## Excerto para ler:
────────────────
Alega o apelante, em síntese, que é unânime o entendimento da jurisprudência quanto à responsabilidade subsidiária do gerente de direito que outorga procuração a terceiro para o exercício da gerência facto de uma sociedade, porque os actos praticados pelo mandatário se reflectem na esfera jurídica do mandante. Que são considerados gerentes de facto e consequentemente responsáveis tributários subsidiários, aqueles que, sendo gerentes de direito, outorguem procuração a terceiro para a exercício da gerência de facto. Sendo a gerência de direito do oponente indiscutível e, não se tendo verificado a renúncia ao cargo, tudo se passa como se fosse o próprio a realizar os actos para cuja prática o mandato foi outorgado, até porque, legalmente, a sociedade não poderia funcionar sem a sua intervenção. Que deve operar a presunção de culpa funcional ínsita no artº.24, nº.1, al.b), da L.G.T. Que não tendo o oponente, enquanto gerente único daquela sociedade, logrado fazer prova de que o incumprimento das dívidas ora em apreço não são da sua responsabilidade, deve concluir-se, num juízo de normalidade, que não usou da diligência de um “bonus pater familiae”, e, assim, que não conseguiu ilidir a presunção de culpa que sobre ele impendia. No que concerne à reversão das dívidas relativas a coimas, cabe-nos referir que a mesma foi efectuada nos termos do disposto no artº.8, do R.G.I.T. Que o Plenário do Tribunal Constitucional decidiu, no Acórdão nº.437/11, de 3 de Outubro, não julgar inconstitucional a norma do artº.8, nº.1, do R.G.I.T., quando interpretada no sentido de que consagra uma responsabilidade pelas coimas que se efectiva pelo mecanismo da reversão da execução fiscal, contra gerentes ou administradores da sociedade devedora. Que os autos revelam que os procedimentos de gerência do oponente nos períodos em causa são susceptíveis de censura e que nas circunstâncias concretas podia, e devia, ter agido diversamente, pelo que em relação às contraordenações tem também de prevalecer a responsabilidade subsidiária do oponente. Que em consequência deve a sentença ora recorrida ser revogada e substituída por douto Acórdão que julgue a oposição improcedente por provada a legitimidade do oponente (cfr.conclusões 1 a 16 do recurso). Com base em tal argumentação pretendendo, supõe-se, consubstanciar erro de julgamento de direito da decisão recorrida.
────────────────
## Objetivo 1:
Reescreva em forma de lista, mais breve, o parágrafo do excerto que começa por "Alega o apelante, em síntese". Mantenha os factos principais.
## Objetivo 2:
Segundo o excerto, em que data foi proferido o Acórdão nº.437/11 do Plenário do Tribunal Constitucional?

## Dados recolhidos:
────────────────
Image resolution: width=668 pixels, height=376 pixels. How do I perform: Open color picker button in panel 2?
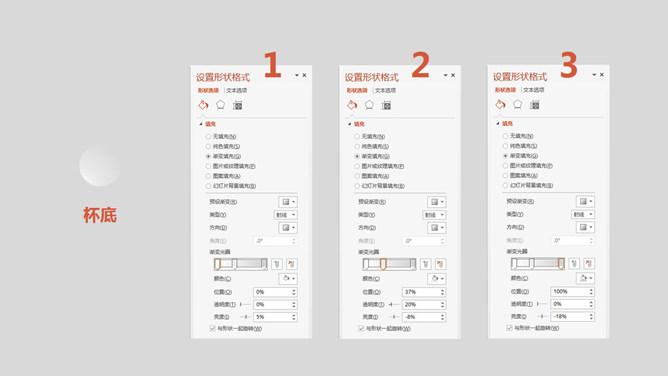pos(437,278)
────────────────
## Resposta completa 1:
- O apelante invoca jurisprudência unânime: o gerente de direito que outorga procuração a terceiro para a gerência de facto é responsável subsidiário, porque os actos do mandatário se refletem na esfera jurídica do mandante.
- A gerência de direito do oponente é indiscutível e não houve renúncia ao cargo. Por isso, tudo se passa como se ele próprio praticasse os actos, até porque a sociedade não poderia funcionar legalmente sem a sua intervenção.
- Deve operar a presunção de culpa do artº.24, nº.1, al.b), da L.G.T. O oponente, gerente único, não provou que o incumprimento das dívidas não é da sua responsabilidade, pelo que não ilidiu essa presunção.
- A reversão das dívidas relativas a coimas foi feita nos termos do artº.8 do R.G.I.T. O Tribunal Constitucional, no Acórdão nº.437/11, de 3 de Outubro, não julgou inconstitucional essa norma.
- A conduta do oponente nos períodos em causa é censurável e ele podia e devia ter agido de outro modo. Assim, a sua responsabilidade subsidiária prevalece também quanto às contraordenações.
- O apelante pede a revogação da sentença e a improcedência da oposição, pretendendo, supõe-se, invocar erro de julgamento de direito.

## Resposta completa 2:
Foi proferido a 3 de Outubro.